Ein nicht wirklich motivierender Blick in die Zukunft, den die Gesellschaft hier vor sich hat. Rund 440.000 Menschen können sich im Pflegefall selbst keine pflegerische Versorgung oder Heimunterbringung leisten. Es tickt also eine Zeitbombe. 

Die Fakten des Bundesamtes Wiesbaden: 

  • immer mehr Bedürftige benötigen Sozialhilfe für Pflegeleistungen
  • 2012 waren es mit rund 439 000 Personen 3,8 Prozent mehr als im Jahr zuvor.
  • Die Kosten für Pflege  steigen schneller als die Anzahl der Hilfsbedürftigen
  • Die Sozialhilfeträger gaben für Sozialhilfeleistungen im Pflegebereich netto rund 3,2 Milliarden Euro aus.
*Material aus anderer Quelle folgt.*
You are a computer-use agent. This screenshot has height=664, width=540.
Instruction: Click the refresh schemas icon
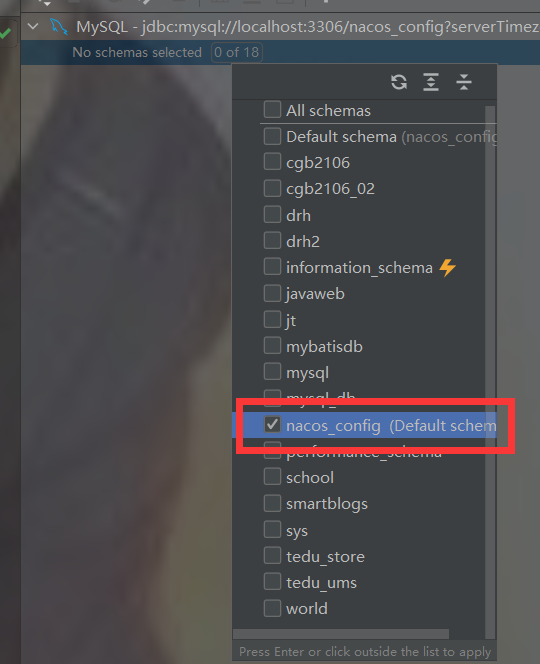tap(399, 82)
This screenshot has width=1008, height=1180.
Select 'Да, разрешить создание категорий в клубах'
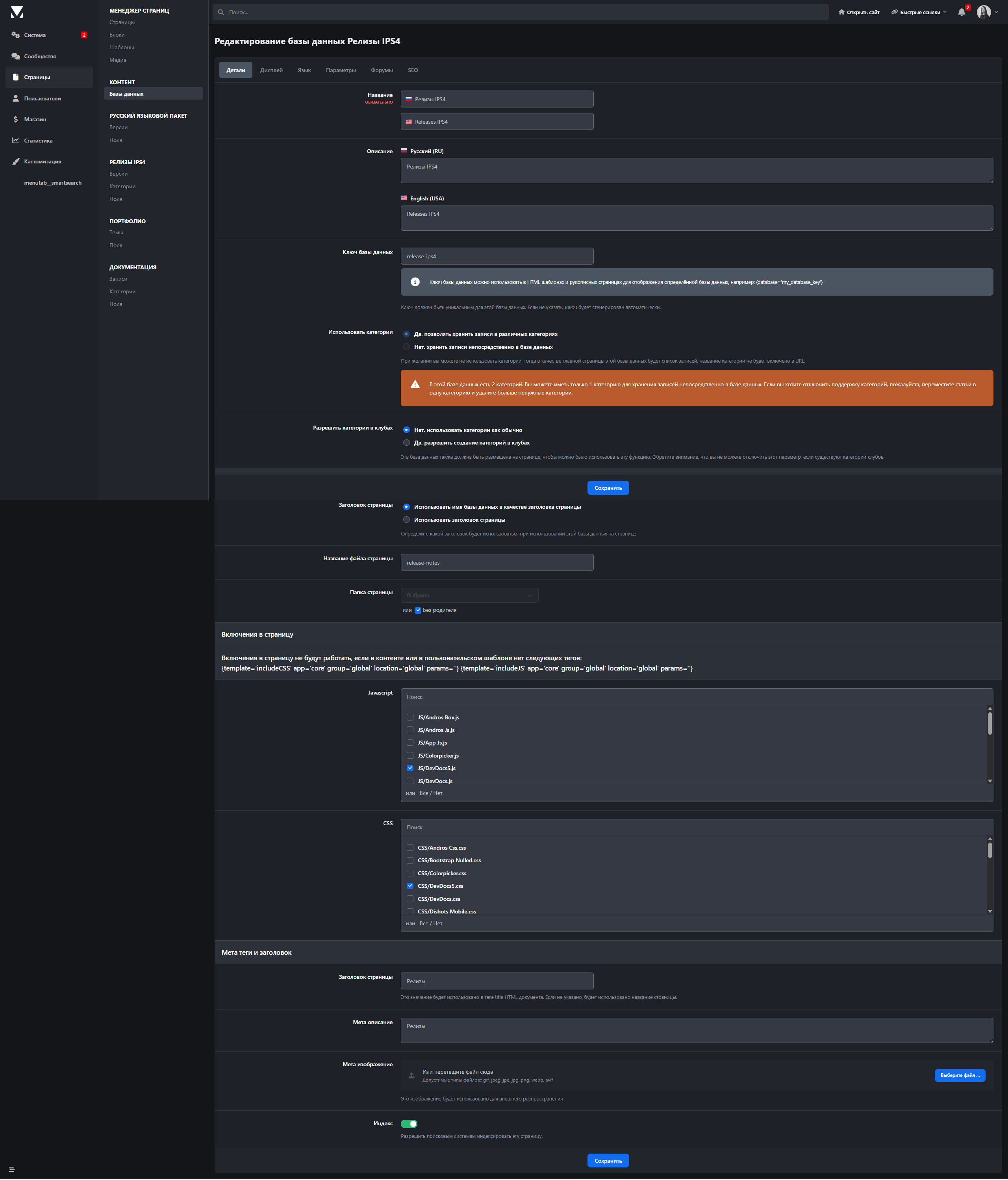407,443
Und damit 4,5 Prozent mehr als im Vorjahr
  • Zwei Drittel der Hilfeempfänger im Jahr 2012 waren Frauen mit einem Durchschnittsalter von 79 Jahren
  • Ein Drittel männliche Hilfeempfänger mit einem Durchschnittsalter von 68 Jahren
  • 71 Prozent der Leistungsbezieher gingen in stationäre Pflegeeinrichtungen, 29% wurden ambulant betreut.  

Wer bekommt Sozialhilfe? 

Hilfe vom Staat, in Form von Sozialhilfeleistungen, bekommen Menschen, die die Pflegeleistungen nicht selbst bezahlen können und wenn auch keine Pflegeversicherung vorhanden ist, welche die Kosten vollständig übernimmt.

Die Unterstützung wird Bedürftigen gewährt, die wegen Krankheit oder Behinderung im täglichen Leben auf fremde Hilfe angewiesen sind. Grundlage hierfür ist das 7. Kapitel des XII.Sozialgesetzbuches. 
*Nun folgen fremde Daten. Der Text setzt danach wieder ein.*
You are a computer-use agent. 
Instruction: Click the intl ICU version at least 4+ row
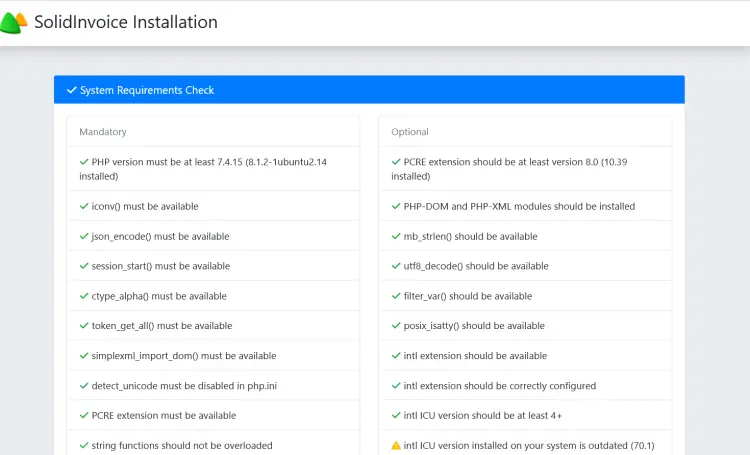pos(525,416)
Wenn man bedenkt, wie viele Anspruchsberechtigte aus Scham nicht zum Sozialamt gehen, kann man sich ausmalen, welche persönlichen Dramen sich hinter manchen Haustüren abspielen. Aus Sicht der Redaktion machen die Zahlen aus deutlich, dass die Politik endlich handeln muss, um diese demografische Herausforderung endlich in den Griff zu bekommen.